With homage to Jonathan Swift (born 350 years ago this month) and his eloquent satires, it is a melancholy object to many companies merely wanting to do business and individuals merely wanting to copy that they encounter patent, trademark and copyright owners standing in the way, blocking these companies from moving forward, and demanding money. Indeed, these multitudinous intellectual property holders all have their hands out and companies and people now have to carefully steer clear lest they fall victim to the demands of these predators.
Ideas nowadays are a dime a dozen and companies need to avoid all these patentees with their hands out. Also, all people should get the benefit of these ideas as soon as possible, as cheaply as possible, nay for free, the innovator patentees be damned. I think it is agreed by all parties that this prodigious number of patentees has created the deplorable state of the union, and a solution that is fair, cheap and easy of making things simpler for companies to operate, would help the public welfare and preserve the nation.
I am assured that most patents have little or no value and are not a salable commodity. I shall now, therefore, humbly propose my own thoughts, which I hope will not be liable to the least objection. I have been assured by a knowing Englishman of my acquaintance in Washington, DC, that patents are useless to society and that all patentees are but greedy monopolists, whether individuals, universities or corporations. And I make no doubt that patents are worthless to the world as well, who, of course, should see things our way.
I do, therefore, humbly offer it to public consideration that of the hundreds of thousands of patents awarded yearly, all be dedicated to the public, and all patents granted thus far be abrogated and the inventors flogged for their insolence in filing for a patent. Likewise, I humbly propose that all intellectual properties be forbidden, i.e., copyrights, trademarks and trade secrets as well, further benefiting the common weal and augmenting the Commons. As with patents, people should be able to have all songs and movies at their whim, and use whatever logos and trade secrets with impunity. Indeed, we should all be able to download and copy and pirate as we wish. Content owners who think otherwise should be fined and even imprisoned for their arrogance of creative expression and claims to ownership.

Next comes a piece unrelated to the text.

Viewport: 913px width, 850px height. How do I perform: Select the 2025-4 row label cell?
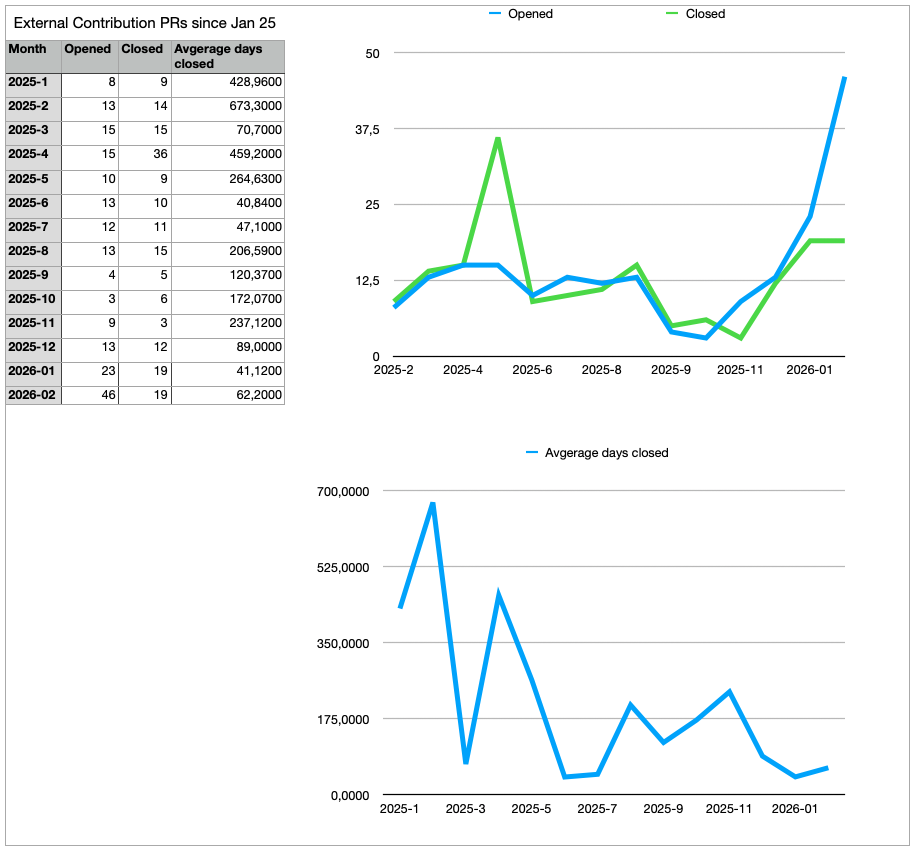click(x=33, y=154)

Now, there may be some naysayers out there who say that taking such measures would be harmful and that innovators would be less likely to innovate, thereby depriving the world of many important, perhaps critical, technological advancements. That, as Ayn Rand proclaimed, these takings would be to the detriment of all. Perhaps, but free is free, and people with good ideas should just share willingly, considering it their societal duty to aid their fellow man and benefit the common weal in all ways with no compensation whatsoever.
Similarly, some say that artists should not allow their fans to freely copy the latest songs and movies because this would remove the incentive to create. But, people create all the time and should just learn to share their creations with all and for all. Likewise, the argument against businesses just letting others use whatever logos or trademarks is that this would create chaos and confusion in the market place. Poppycock. Let the buyer beware is the mantra. Coke is Coke, and Lipitor is Lipitor, whoever makes it.
Sadly, this satirical homage to Swift has currency in this trying legal environment. The Federal Reserve Bank even published a study advocating the dismantlement of the U.S. patent system some years back, and many large tech companies would consider this acceptable – efficient infringement is not enough! The America Invents Act (AIA) has laid waste many of the advantages of being an innovator, but the Supreme Court is currently considering the constitutionality and propriety of some of the more troublesome aspects of the AIA.
Just as Swift’s solution to the crises of his day was abhorrent, i.e., eating the children of the poor for nourishment, eating the issue of our Founders is also abhorrent, as well as ill-advised. Our Founders recognized the value of patent and copyright systems, and inculcated this philosophy into the Constitution itself – and our nation has benefited thereby. Likewise, trademarks provide considerable benefits to us all. A societal reward for innovation and creativity is a small price to pay to assure our greatness for generations to come. Rewarding individual creators is key to our nation’s success. Yet, the patent system is in the midst of a great recalibration at present, with Congress and the Press aiding and abetting some corporations in the destruction of the patent system, protecting the corporate bottom line over creativity.